Correct. This is the "hot" exception that is set by PyErr_SetString() c.s., cleared by PyErr_Clear(), and so on.
The tstate->excXXX is only used in ceval.c .
Once an exception is caught by an except clause, it is transferred from tstate->curexc_XXX to tstate->exc_XXX, from which sys.exc_info() can pick it up.
References to tstate->excXXX are only in pystate.c (clearing stuff) and sysmodule.c (accessing stuff). The only place where tstate->excXXX is filled with life is ceval.c, which indicates that this is purely interpreter- -related and has nothing to do with the internal exception state. It is evalframe which checks for exceptions, normalizes them and turns them into interpreter-level exceptions, around line 2360 of ceval.c .
Correct.
After stating that, I conclude that tstate.excXXX can only be in use if there is an existing interpreter with an existing frame. Nobody else makes use of this structure. So, whenever you have to save this, you can expect a valid frame waiting in fback that will be able to take it.
Right. Now let me explain the complicated dance with frame->f_exc_XXX. Long ago, when none of this existed, there were just a few globals: one set corresponding to the "hot" exception, and one set corresponding to sys.exc_type etc. The problem was that in code like this:
try: "something that may fail" except "some exception": "do something else first" "print the exception from sys.exc_type etc."
if "do something else first" invoked something that raised and caught an exception, sys.exc_type etc. were overwritten. That was a frequent cause of subtle bugs. I fixed this by changing the semantics as follows:
Within one frame, sys.exc_XXX will hold the last exception caught in that frame.

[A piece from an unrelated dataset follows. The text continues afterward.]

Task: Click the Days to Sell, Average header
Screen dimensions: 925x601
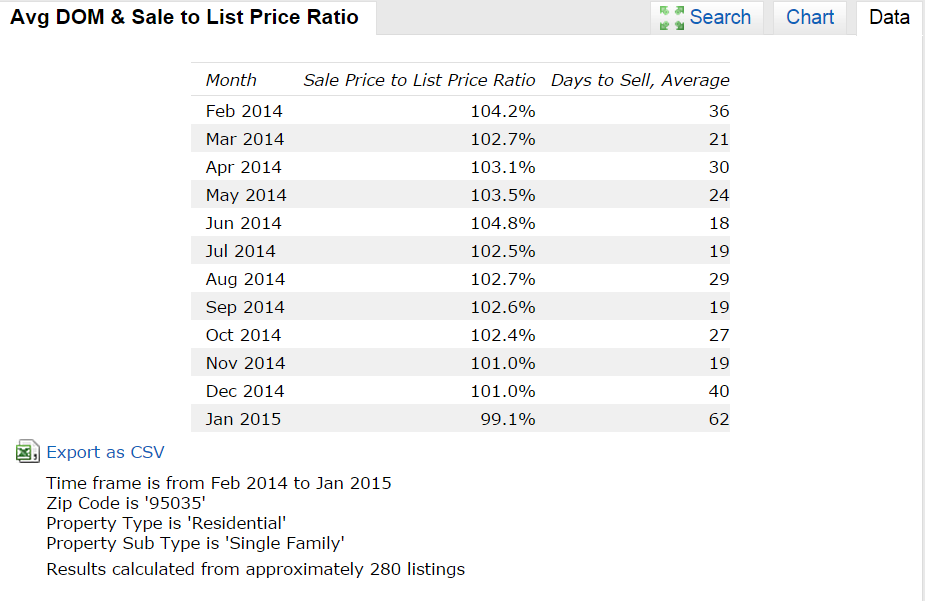Action: [x=640, y=80]
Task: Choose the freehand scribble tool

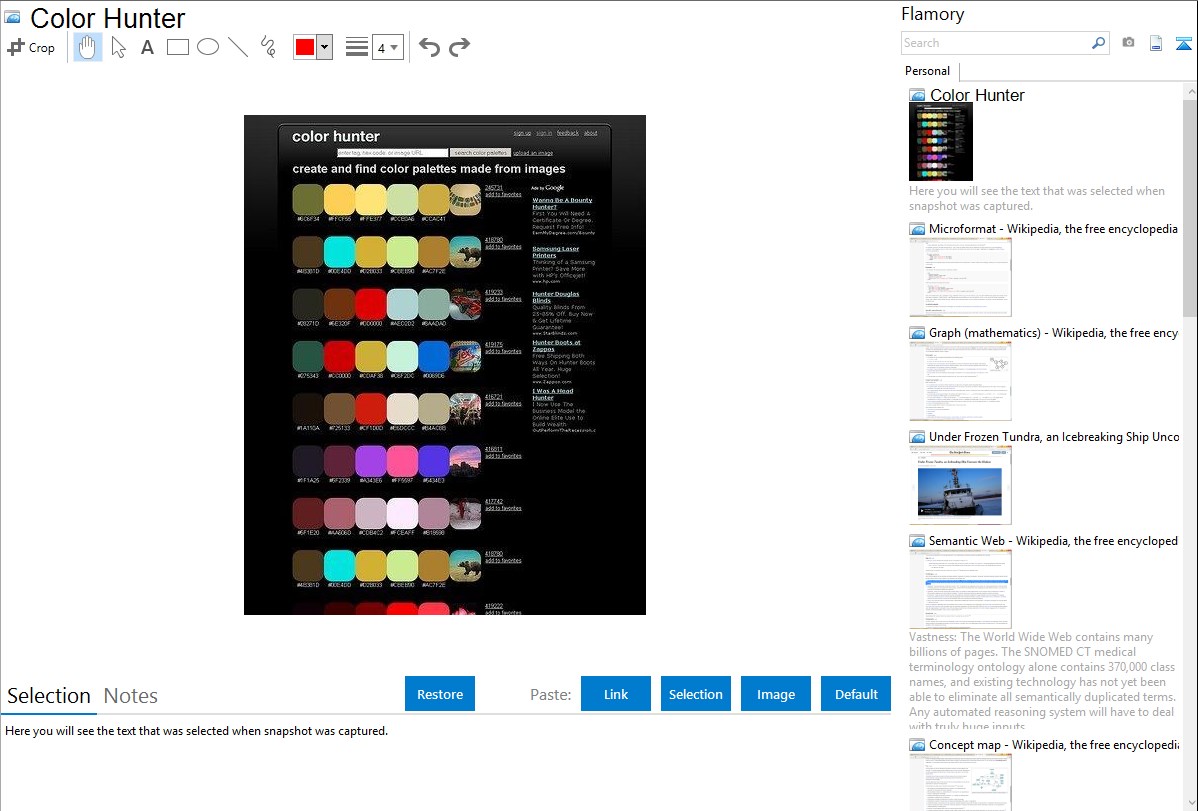Action: point(268,47)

But initially, and as long as no exception is caught in a given frame, sys.exc_XXX will hold the last exception caught in the previous frame (or the frame before that, etc.).

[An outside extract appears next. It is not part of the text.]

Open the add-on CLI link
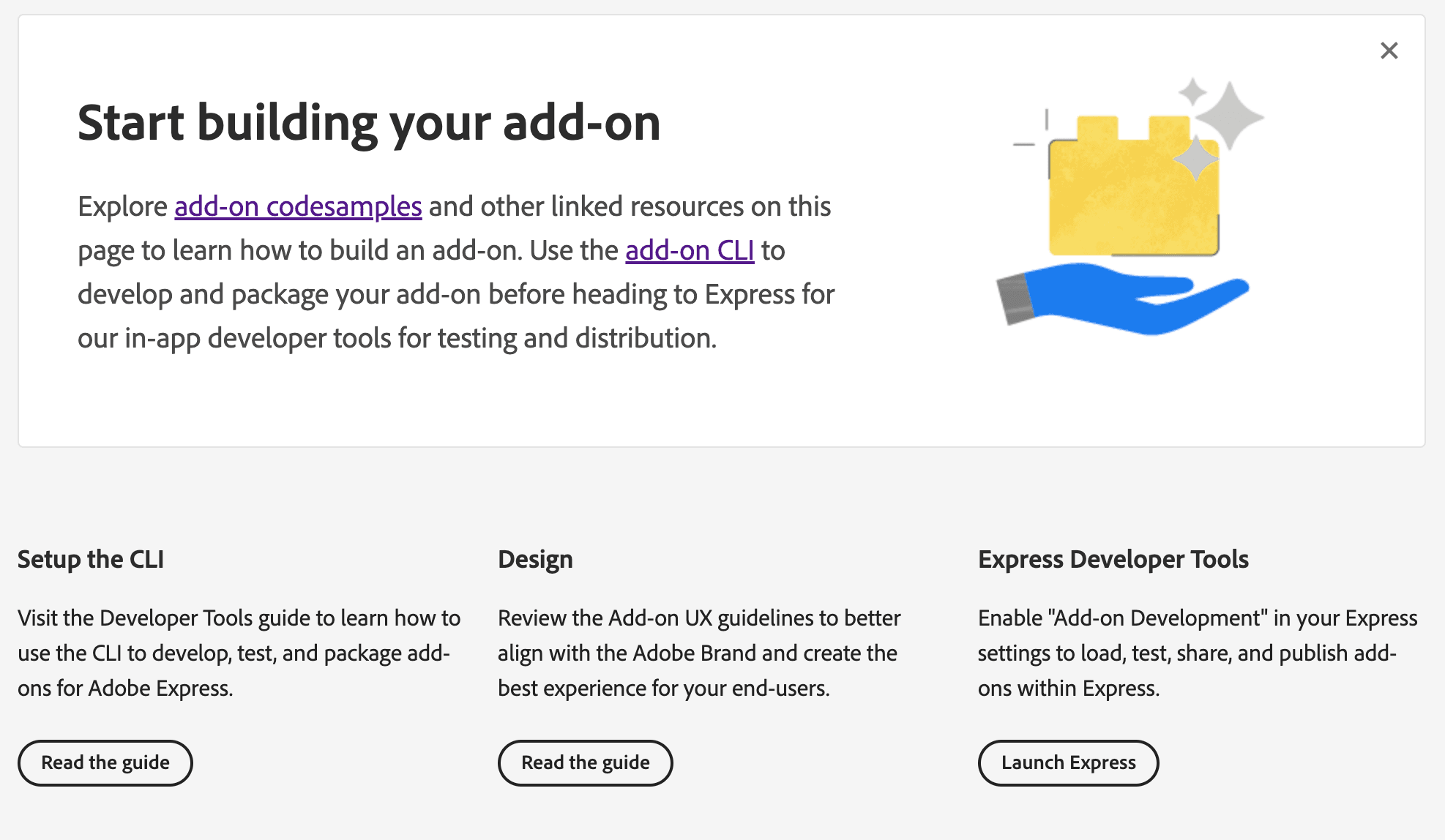This screenshot has height=840, width=1445. tap(689, 250)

The first bullet fixed the bug in the above example. The second bullet was for backwards compatibility: it was (and is) common to have a function that is called when an exception is caught, and to have that function access the caught exception via sys.exc_XXX. (Example: traceback.print_exc()).
At the same time I fixed the problem that sys.exc_type and friends weren't thread-safe, by introducing sys.exc_info() which gets it from tstate; but that's really a separate improvement.
The reset_exc_info() function in ceval.c restores the tstate->exc_XXX variables to what they were before the current frame was called. The set_exc_info() function saves them on the frame so that reset_exc_info() can restore them. The invariant is that frame->f_exc_XXX is NULL iff the current frame never caught an exception (where "catching" an exception applies only to successful except clauses); and if the current frame ever caught an exception, frame->f_exc_XXX is the exception that was stored in tstate->exc_XXX at the start of the current frame.
Now I hope you'll understand why this was never documented exactly. :-)
(This all under the maybe false assumption that I'm not wrong).
No; I guess I was wrong in the quoted text at the top. :-)
Still not proposing a change. But thanks for the time, I understood quite a lot more of the internals, now.
Great! Hope this message has shed some additional light.
Kevin, I'll try to get to your patch next.